The idea is to support a more flexible syntax when specifying a dataset using the -n (value spec) option:

  • mark -d (data-source) as deprecated and, optionally, append the data-source to the value spec (-n option) separated by another slash, e.g. load/load/midterm
  • support basic arithmetic operations, e.g. df-root/df_complex-used / (df-root/df_complex-used + df-root/df_complex-free); note: backward compatibily is preserved as specifying a single dataset still works just like before
    • using / as divisor might cause problems; another approach might be to use functions like DIV, SUM, etc. --yann2 on IRC
  • -d is forbidden if -n does not specify a single dataset
  • support simple functions like MIN, MAX, …

Output formatting

As of now (version 5.0), the output of collectd-nagios is hard-wired into the tool, e.g. OKAY: 0 critical, 0 warning, 3 okay. In a lot of cases, some more information (to be displayed in the Nagios frontend) might be desirable (especially when querying multiple values.

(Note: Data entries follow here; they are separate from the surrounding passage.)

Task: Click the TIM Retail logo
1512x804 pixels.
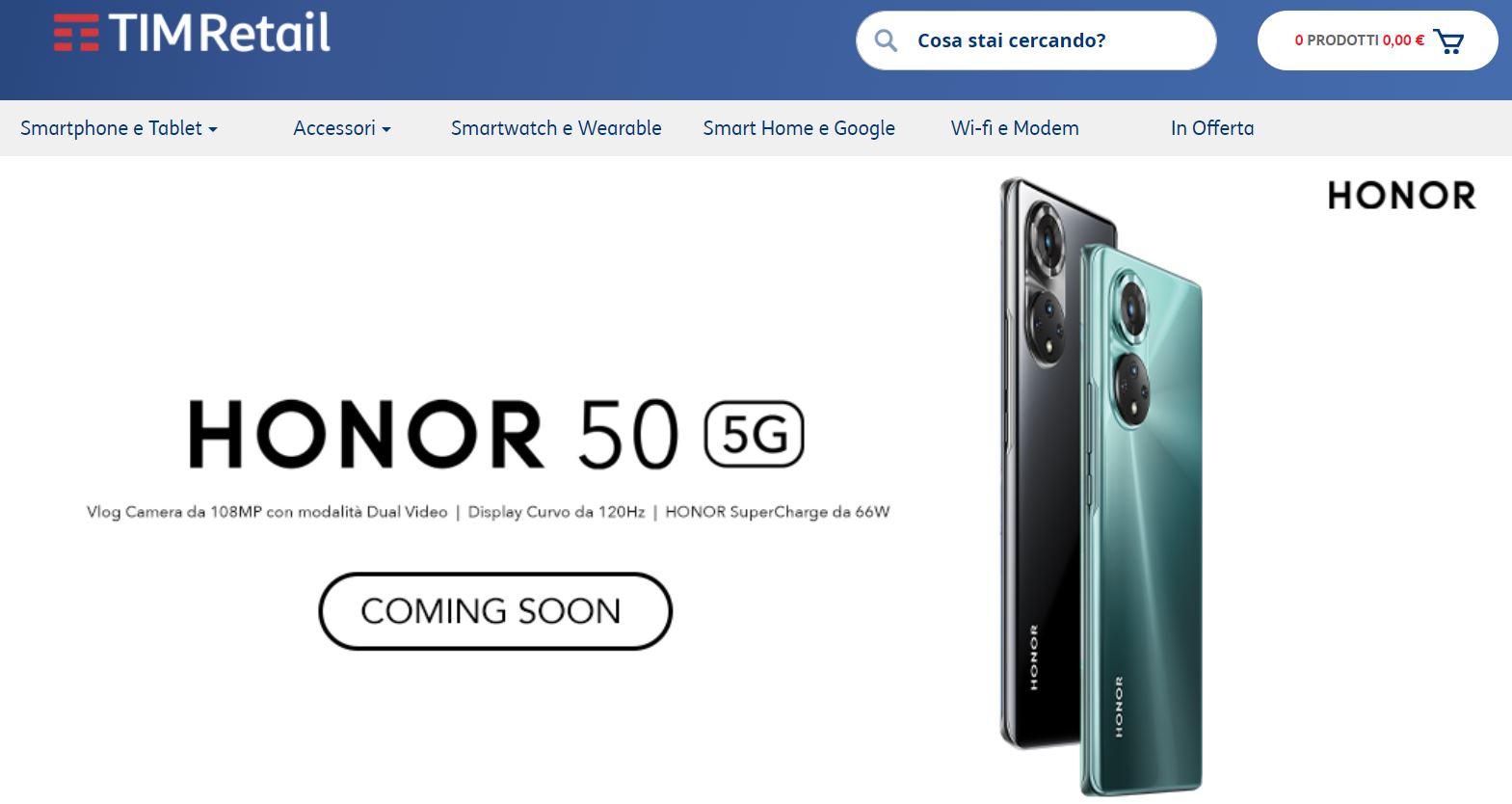Action: (192, 33)
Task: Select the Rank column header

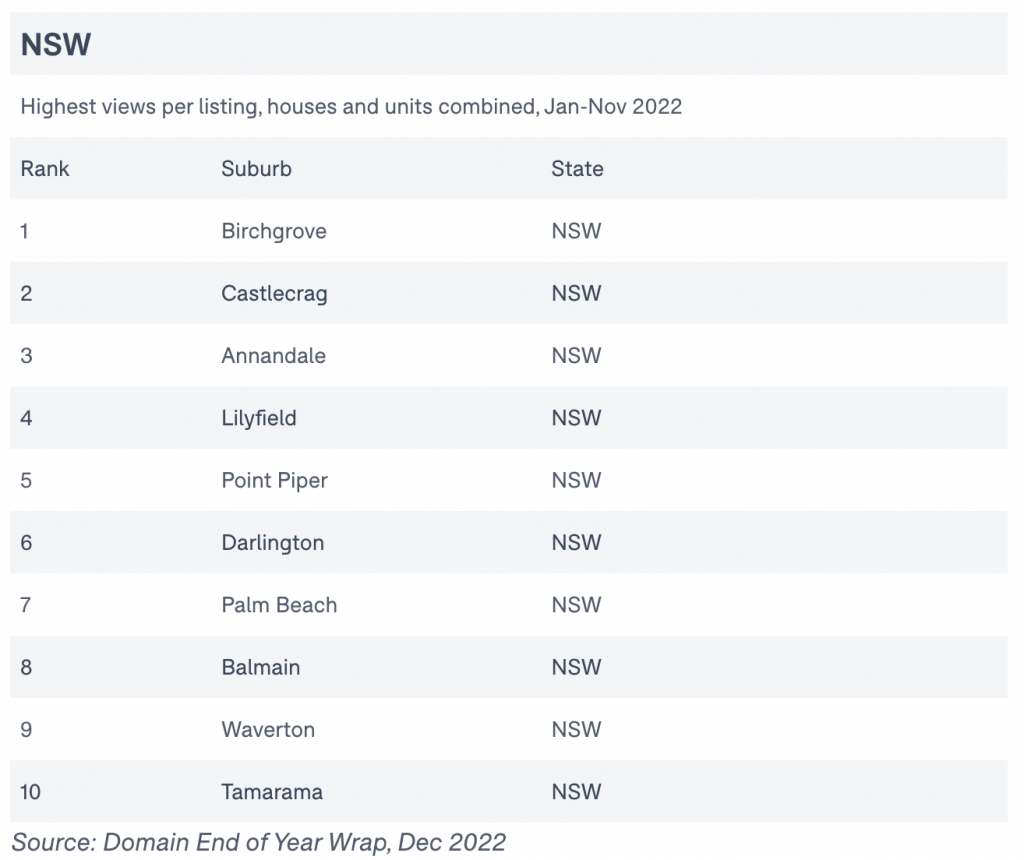Action: pos(44,168)
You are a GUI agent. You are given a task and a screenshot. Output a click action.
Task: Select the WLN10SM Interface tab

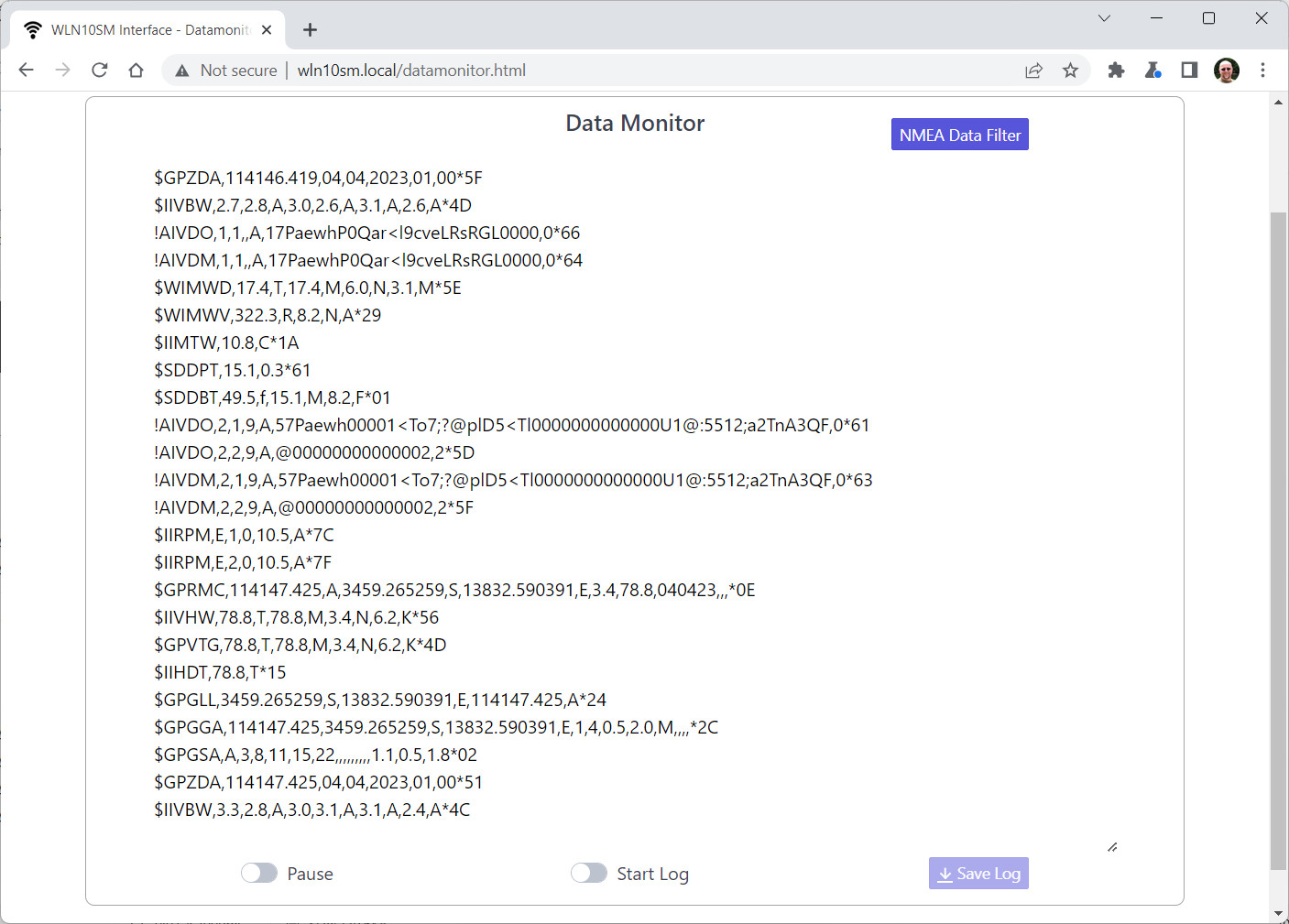(x=147, y=30)
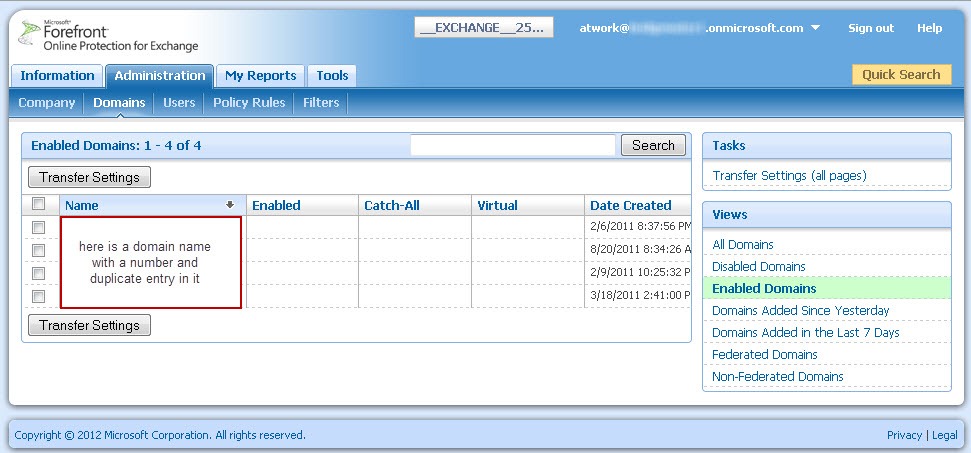
Task: Click the top Transfer Settings button
Action: coord(90,178)
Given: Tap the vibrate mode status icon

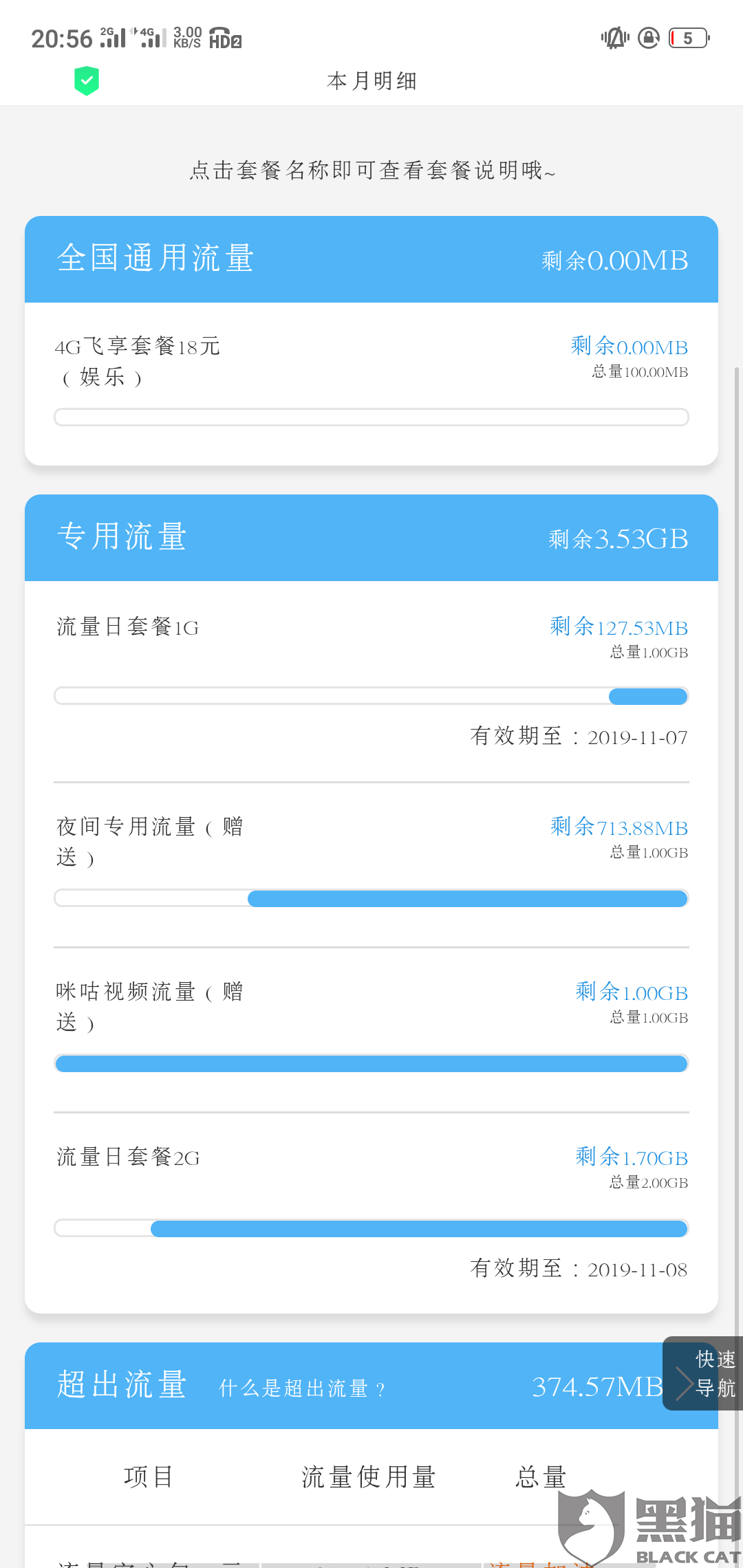Looking at the screenshot, I should click(x=614, y=38).
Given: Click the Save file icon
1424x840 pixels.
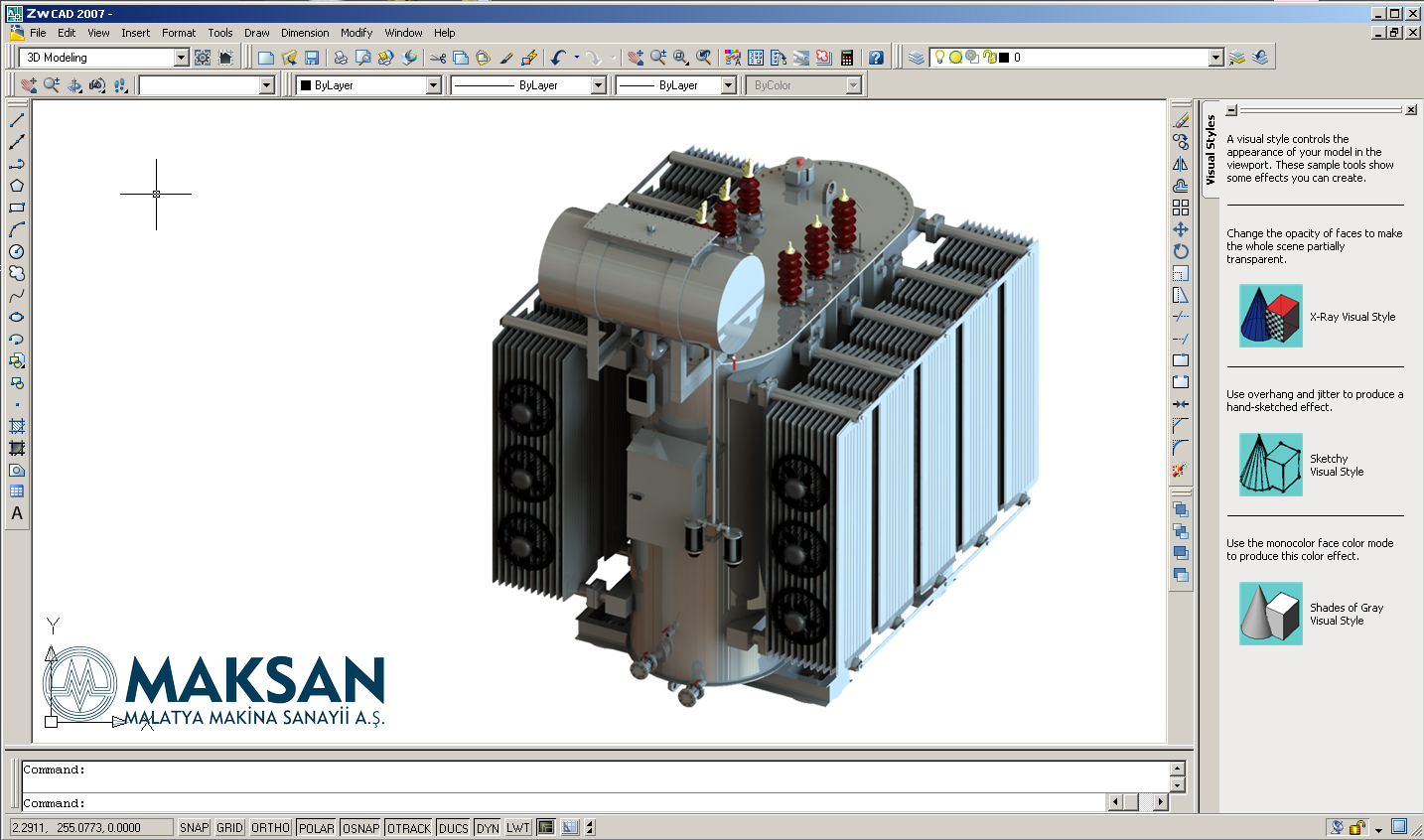Looking at the screenshot, I should (x=312, y=58).
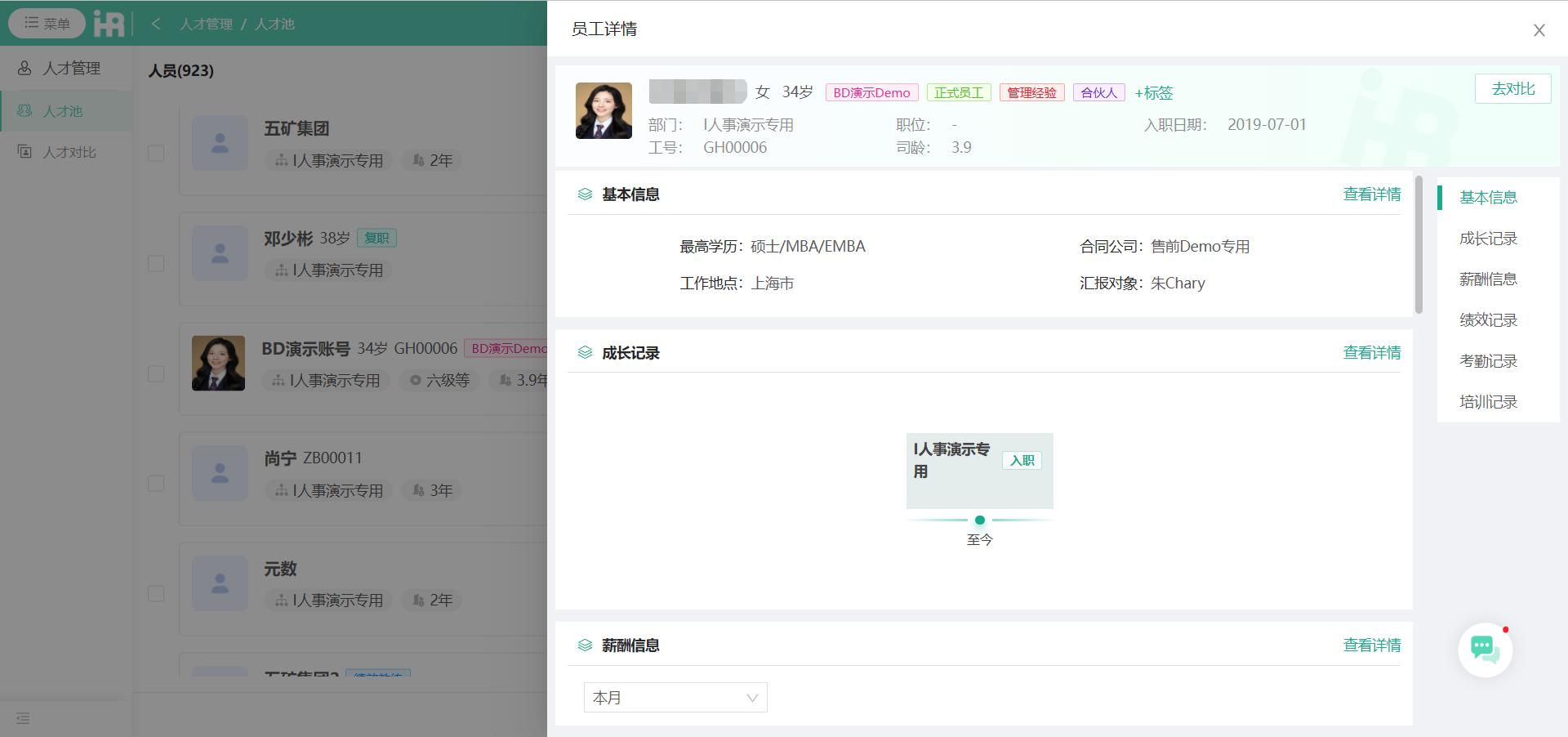Click the 去对比 button
Viewport: 1568px width, 737px height.
(1512, 88)
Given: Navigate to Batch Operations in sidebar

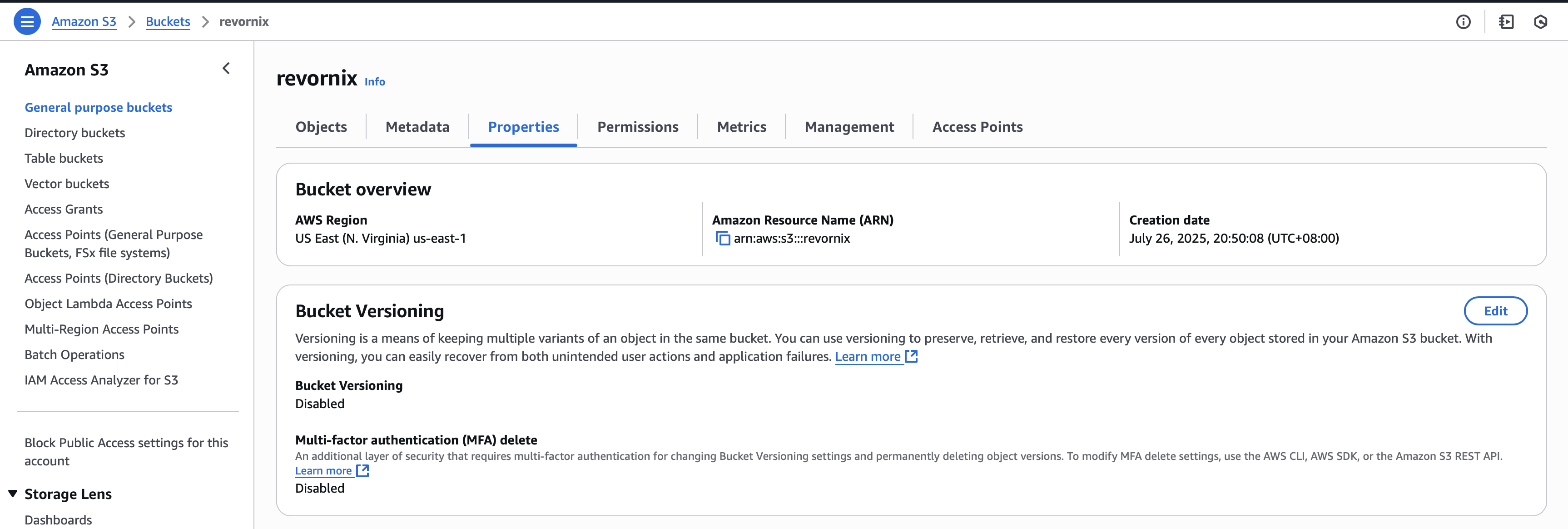Looking at the screenshot, I should pos(74,354).
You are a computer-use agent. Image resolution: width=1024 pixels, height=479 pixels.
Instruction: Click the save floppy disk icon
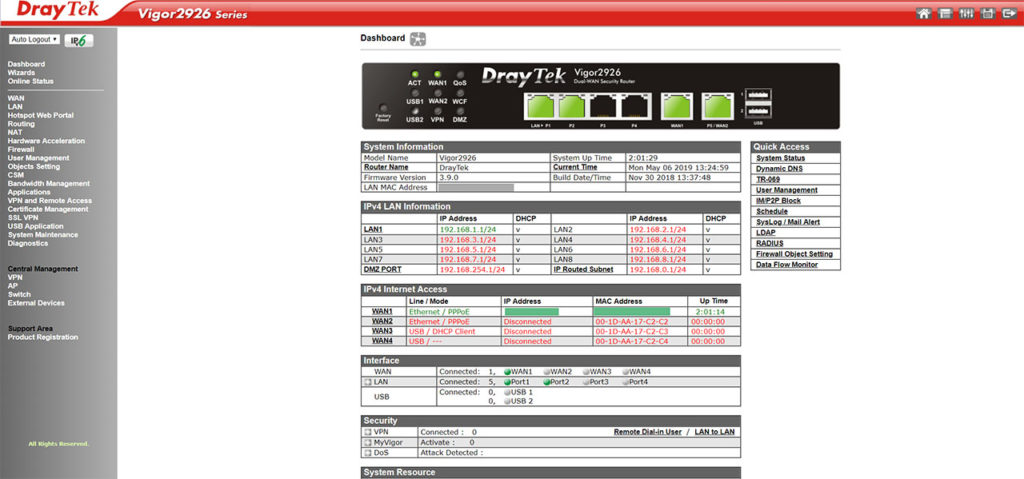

The idea is to make the output configurable through a configuration file and by specifing a format string with placeholders. The syntax might look like the following:

 <Service "disk_percent-root">
   # none of the following options are required
   Output "DISK {status} - free space /: {value:df-root/df_complex-free} ({value}%)"
   PerfData "'/'={value}:{warn}:{crit}:0:{value:df-root/df_complex-free + df-root/df_complex-used}"
   # may be overwritte on the command line:
   Query "df-root/df_complex-used / (df-root/df_complex-used + df-root/df_complex-free)"
   Warn "80"
   Crit "90"
 <Host "hostname">
   # settings applying to a specific host only
   <Service "foo">
     # ...

The service name may then be specified using a newly added command line option.

Nagios Event Broker

Another approach to let collectd interact with Nagios might be to implement a Nagios Event Broker taking care of the communication between the two daemons. An initial idea has been drafted and proposed at the German Nagios Portal Workshop 2011 in Hannover (Monitors 2011). An English summary of the draft is available as a PDF file.

Nagios Output Plugin

Yet another approach would be some kind of Nagios output plugin. The basic idea would be very similar to the NEB layed out above, however, since collectd would run as a separate daemon, the data processing would not block the Nagios core (well, a reasonably designed NEB should not do that either ;-)). Yet, this might avoid some code duplications (which, however, should be solved by pulling common code out in a library -- so this is not a real argument) and processing the data would benefit from the advanced data-processing features in collectd (i.e., Chains). The threshold configuration would be done as part of the plugin configuration and/or using the central threshold configuration. Data would be fed to Nagios using the external commands interface.